> **SOURCE DOCUMENT**
FTP is a concept investigated by Dr. Andrew Coggan, one of the pioneers of the use of power meters in cycling training. In its “golden standard” it is nothing but “a maximum average power, a cyclist can maintain during 60 minutes”. Period. The following extensions, explanations, annexes, epilogues, preambles, dissertations and readings of the concept of FTP are just an addition to the simple and precise definition of the founding father, Coggan.
Translating the definition into a somewhat more graphic description, we can say that FTP is “the maximum average power that an athlete can maintain in the long term without experiencing chronic fatigue symptoms.” When we exceed the functional threshold power level, fatigue will occur more and more quickly, while riding just below FTP can be performed for much longer periods of time. By fatigue, we mean the state of the organism leading to a reduction in the level of work completed.
The FTP level is most important in races lasting from 3 minutes to 3 weeks. That is quite a wide range. It reflects the essence of this parameter for further training development, although it is not the only and definitive determinant of the current condition of an athlete.
Why is FTP important?
Determining the correct level of functional threshold power at a given moment allows for:
– Training in the right ranges by setting appropriate power zones.
– Accurate analysis of the Performance Management Chart, thanks to proper CTL, ATL, TSB values.
– Learning the actual values of TSS for each training unit.
– Planning the fitness growth by following the correct ramp rate values.
– Avoiding overtraining/fatigue due to an accurate reading of the TSS, IF values.
– Reference to FTP level in the past and comparison.
– A real assessment of the possibility of a further increase of the athlete’s threshold levels.
Ways of determining the FTP
Below you can find the ways to set the FTP – from the most to the least reliable option.
- Test – average power obtained during the maximum 60-minute effort
The gold standard set up by Coggan is still the most reliable test of the current power on the FTP threshold. It allows you to determine the level of the current threshold power with an accuracy of 100%.
However, it has its limitations:
– It is very demanding mentally, and therefore it is difficult to repeat it regularly for most amateur cycling enthusiasts (every 4-8 weeks, depending on the needs and the training period)

> **INFORMATION SHOWN**
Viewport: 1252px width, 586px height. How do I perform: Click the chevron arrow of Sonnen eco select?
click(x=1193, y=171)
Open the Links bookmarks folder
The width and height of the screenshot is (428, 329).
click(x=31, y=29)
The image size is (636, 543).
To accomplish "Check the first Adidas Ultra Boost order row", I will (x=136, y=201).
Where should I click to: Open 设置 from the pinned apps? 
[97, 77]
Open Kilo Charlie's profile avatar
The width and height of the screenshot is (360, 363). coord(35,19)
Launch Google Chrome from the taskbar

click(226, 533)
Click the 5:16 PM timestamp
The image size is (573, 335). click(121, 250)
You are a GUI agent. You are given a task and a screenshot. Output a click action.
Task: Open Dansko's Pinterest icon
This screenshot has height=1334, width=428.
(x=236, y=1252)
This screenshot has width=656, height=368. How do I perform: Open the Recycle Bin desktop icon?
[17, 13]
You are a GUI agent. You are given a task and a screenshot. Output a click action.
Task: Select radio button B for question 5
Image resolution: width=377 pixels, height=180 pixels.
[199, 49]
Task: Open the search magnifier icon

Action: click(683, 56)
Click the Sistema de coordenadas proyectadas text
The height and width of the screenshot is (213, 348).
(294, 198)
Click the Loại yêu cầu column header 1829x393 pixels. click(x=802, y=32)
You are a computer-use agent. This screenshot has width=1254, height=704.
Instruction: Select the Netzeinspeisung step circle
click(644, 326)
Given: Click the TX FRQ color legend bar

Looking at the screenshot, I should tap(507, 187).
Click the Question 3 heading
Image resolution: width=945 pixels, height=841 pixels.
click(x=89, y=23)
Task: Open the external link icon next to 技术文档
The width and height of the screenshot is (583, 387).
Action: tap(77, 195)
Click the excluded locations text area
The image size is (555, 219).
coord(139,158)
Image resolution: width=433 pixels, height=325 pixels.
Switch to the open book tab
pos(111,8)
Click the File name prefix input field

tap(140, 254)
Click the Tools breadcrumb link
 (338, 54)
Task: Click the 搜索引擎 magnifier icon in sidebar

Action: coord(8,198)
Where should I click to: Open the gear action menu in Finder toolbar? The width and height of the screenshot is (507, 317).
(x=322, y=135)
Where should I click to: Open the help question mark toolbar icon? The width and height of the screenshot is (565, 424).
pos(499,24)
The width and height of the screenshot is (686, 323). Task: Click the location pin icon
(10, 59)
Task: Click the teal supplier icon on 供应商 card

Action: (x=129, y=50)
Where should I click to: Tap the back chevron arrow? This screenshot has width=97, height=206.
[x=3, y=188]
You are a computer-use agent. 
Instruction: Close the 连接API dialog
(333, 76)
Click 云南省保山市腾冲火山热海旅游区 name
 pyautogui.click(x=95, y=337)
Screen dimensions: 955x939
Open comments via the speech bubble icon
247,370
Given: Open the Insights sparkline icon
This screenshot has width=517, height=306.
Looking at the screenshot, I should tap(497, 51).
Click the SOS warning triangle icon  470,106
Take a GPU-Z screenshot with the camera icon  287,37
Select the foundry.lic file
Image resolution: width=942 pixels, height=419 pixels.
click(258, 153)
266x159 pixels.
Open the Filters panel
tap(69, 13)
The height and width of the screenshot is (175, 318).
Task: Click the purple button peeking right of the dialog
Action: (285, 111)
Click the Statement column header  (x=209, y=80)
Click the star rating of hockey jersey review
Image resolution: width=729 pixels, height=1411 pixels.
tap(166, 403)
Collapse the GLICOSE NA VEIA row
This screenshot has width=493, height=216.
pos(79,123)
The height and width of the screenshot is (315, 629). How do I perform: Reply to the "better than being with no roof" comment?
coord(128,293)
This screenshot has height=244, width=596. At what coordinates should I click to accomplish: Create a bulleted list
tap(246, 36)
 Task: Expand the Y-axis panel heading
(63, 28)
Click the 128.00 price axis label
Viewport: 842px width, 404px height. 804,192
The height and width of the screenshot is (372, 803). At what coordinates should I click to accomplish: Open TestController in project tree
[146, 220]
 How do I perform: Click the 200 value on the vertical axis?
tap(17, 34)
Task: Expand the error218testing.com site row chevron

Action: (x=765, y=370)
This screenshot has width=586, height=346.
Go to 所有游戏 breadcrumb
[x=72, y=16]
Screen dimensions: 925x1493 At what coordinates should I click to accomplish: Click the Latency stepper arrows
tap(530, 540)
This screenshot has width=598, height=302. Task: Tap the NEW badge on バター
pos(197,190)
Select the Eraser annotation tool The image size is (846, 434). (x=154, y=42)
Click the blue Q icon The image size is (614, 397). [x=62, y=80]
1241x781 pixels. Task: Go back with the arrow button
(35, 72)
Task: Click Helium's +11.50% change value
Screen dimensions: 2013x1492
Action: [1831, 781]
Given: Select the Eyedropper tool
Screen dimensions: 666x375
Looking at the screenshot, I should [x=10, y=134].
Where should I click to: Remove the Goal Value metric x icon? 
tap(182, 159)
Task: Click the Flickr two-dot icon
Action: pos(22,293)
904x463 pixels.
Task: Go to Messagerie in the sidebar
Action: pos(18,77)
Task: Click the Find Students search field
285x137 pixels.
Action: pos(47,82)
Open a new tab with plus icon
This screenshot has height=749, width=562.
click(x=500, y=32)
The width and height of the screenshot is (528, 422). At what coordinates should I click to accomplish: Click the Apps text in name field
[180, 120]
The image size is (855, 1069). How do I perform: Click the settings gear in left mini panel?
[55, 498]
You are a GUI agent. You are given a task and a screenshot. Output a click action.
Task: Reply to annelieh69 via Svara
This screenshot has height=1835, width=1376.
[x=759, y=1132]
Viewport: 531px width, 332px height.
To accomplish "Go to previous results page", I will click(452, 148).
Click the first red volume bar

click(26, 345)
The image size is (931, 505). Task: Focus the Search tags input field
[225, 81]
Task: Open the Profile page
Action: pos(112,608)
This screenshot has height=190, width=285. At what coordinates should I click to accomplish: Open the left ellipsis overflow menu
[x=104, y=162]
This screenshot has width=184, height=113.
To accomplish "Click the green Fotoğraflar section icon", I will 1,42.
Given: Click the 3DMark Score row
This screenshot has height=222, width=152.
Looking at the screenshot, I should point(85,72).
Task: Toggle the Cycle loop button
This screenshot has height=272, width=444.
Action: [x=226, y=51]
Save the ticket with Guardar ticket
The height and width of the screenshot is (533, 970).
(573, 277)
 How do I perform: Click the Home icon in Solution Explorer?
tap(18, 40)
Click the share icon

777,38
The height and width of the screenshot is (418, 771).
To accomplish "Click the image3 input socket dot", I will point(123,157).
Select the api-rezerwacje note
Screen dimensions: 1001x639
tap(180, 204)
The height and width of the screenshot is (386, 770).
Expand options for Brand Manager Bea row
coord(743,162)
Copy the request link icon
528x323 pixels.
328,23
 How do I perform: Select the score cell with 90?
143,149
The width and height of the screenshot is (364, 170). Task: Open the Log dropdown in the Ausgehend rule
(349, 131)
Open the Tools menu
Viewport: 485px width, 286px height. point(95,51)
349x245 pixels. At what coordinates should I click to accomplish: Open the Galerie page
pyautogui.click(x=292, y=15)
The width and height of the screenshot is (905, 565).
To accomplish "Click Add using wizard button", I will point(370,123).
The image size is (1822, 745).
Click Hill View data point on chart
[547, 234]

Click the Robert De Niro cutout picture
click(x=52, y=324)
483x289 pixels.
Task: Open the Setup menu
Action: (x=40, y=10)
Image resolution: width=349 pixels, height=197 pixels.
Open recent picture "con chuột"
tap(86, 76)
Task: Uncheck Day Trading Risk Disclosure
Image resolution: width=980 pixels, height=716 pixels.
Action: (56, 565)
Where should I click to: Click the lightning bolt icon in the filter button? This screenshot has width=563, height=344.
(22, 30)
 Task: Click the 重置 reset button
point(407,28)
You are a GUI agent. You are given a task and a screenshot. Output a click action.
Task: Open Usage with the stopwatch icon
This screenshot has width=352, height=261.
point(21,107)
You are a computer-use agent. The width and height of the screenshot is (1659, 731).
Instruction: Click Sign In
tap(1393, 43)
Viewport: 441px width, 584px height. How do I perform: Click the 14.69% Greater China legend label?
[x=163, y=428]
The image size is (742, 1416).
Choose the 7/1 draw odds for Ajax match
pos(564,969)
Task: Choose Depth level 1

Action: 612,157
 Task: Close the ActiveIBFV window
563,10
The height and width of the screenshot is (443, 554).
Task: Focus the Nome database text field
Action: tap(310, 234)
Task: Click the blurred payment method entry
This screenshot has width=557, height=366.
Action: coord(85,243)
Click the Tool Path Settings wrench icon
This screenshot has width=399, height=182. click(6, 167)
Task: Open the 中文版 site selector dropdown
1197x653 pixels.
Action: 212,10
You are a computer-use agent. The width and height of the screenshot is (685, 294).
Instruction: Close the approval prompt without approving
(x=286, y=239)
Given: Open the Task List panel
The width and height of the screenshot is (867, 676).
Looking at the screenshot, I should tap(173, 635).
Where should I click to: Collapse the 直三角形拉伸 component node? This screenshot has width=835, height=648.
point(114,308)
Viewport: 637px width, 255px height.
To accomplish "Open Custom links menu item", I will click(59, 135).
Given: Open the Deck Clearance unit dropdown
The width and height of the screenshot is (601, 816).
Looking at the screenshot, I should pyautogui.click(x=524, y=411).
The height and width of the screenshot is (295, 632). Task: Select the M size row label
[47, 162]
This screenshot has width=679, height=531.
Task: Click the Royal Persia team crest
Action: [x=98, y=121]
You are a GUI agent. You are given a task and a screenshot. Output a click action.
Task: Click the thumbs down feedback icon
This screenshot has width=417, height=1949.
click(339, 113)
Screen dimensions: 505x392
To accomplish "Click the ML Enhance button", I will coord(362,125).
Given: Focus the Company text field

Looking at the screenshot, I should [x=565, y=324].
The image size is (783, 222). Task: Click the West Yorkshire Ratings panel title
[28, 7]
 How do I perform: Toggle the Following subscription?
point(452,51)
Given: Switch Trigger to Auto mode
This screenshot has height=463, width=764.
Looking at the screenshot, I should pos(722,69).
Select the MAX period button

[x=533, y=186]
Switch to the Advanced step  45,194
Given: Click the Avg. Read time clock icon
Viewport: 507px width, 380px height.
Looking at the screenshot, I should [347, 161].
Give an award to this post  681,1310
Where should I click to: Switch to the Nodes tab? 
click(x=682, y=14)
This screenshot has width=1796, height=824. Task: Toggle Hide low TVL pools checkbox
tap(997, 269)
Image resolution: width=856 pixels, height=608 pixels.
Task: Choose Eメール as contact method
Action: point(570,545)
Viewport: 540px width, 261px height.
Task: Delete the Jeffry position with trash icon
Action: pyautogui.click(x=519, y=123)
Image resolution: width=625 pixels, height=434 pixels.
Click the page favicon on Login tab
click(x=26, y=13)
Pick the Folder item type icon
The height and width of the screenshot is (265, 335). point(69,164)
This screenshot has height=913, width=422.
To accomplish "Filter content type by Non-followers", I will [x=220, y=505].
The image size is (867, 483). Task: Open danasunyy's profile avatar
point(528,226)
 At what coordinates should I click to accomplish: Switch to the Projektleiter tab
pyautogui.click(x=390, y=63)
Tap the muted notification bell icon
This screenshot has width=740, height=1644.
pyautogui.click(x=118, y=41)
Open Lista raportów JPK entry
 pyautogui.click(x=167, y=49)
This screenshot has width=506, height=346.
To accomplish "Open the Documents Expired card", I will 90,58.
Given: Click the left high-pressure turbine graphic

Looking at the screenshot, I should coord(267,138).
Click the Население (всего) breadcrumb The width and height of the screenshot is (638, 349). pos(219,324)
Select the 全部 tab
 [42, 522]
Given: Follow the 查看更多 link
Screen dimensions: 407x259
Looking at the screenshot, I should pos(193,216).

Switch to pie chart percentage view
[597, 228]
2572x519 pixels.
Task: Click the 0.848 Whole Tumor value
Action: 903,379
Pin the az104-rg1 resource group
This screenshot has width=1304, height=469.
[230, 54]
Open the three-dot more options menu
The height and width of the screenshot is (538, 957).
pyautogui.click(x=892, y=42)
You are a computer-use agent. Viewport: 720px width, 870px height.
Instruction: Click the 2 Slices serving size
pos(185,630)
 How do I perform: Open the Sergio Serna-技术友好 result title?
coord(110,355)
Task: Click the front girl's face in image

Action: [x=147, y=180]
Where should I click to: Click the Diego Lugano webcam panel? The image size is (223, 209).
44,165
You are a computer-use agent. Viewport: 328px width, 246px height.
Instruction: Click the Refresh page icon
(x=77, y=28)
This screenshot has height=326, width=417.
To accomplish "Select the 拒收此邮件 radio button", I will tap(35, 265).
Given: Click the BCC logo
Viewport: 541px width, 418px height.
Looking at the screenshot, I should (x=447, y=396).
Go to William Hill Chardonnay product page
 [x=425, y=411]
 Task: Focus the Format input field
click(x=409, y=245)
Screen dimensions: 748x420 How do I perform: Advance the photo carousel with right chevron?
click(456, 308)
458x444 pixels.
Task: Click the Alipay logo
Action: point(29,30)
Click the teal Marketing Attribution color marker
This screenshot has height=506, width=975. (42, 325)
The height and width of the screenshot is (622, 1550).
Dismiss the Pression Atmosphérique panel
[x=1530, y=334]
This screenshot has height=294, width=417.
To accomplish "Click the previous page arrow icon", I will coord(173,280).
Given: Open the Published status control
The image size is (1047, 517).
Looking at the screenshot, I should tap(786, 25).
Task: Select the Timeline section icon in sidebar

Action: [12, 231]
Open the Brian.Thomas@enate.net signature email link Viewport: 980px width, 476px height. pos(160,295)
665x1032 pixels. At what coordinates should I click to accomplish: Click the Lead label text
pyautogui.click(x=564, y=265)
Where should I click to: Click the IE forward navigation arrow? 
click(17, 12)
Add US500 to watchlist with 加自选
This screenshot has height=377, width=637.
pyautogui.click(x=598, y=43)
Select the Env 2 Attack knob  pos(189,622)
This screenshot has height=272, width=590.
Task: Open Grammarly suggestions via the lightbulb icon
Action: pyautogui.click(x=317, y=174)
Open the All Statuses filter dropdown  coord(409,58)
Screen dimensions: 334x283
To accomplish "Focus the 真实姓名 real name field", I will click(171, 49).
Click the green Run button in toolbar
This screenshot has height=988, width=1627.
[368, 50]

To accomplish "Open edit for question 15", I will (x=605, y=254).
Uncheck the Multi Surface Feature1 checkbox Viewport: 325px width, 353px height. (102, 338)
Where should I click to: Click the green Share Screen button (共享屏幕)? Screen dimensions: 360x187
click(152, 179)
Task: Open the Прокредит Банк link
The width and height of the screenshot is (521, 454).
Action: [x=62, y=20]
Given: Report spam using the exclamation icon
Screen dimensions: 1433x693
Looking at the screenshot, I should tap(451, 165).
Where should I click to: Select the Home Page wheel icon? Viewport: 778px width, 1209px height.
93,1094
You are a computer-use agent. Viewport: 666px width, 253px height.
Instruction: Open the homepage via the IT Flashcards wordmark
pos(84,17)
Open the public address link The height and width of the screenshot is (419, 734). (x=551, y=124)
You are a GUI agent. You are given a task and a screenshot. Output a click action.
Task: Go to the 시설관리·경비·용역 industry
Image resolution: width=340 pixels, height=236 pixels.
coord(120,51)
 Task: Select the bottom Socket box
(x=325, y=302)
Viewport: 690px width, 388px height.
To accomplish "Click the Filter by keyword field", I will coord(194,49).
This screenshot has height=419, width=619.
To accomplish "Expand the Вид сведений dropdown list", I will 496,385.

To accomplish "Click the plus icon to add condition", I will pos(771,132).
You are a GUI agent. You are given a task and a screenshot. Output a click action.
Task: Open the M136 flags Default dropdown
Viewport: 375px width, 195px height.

> **DESCRIPTION OF THE TASK**
Reproduce word for word the part of the FTP text starting at "Why is FTP important?" and ending at "athlete’s threshold levels.". The items were drawn from a different source than the FTP text.

> **EXPECTED ANSWER**
Why is FTP important?
Determining the correct level of functional threshold power at a given moment allows for:
– Training in the right ranges by setting appropriate power zones.
– Accurate analysis of the Performance Management Chart, thanks to proper CTL, ATL, TSB values.
– Learning the actual values of TSS for each training unit.
– Planning the fitness growth by following the correct ramp rate values.
– Avoiding overtraining/fatigue due to an accurate reading of the TSS, IF values.
– Reference to FTP level in the past and comparison.
– A real assessment of the possibility of a further increase of the athlete’s threshold levels.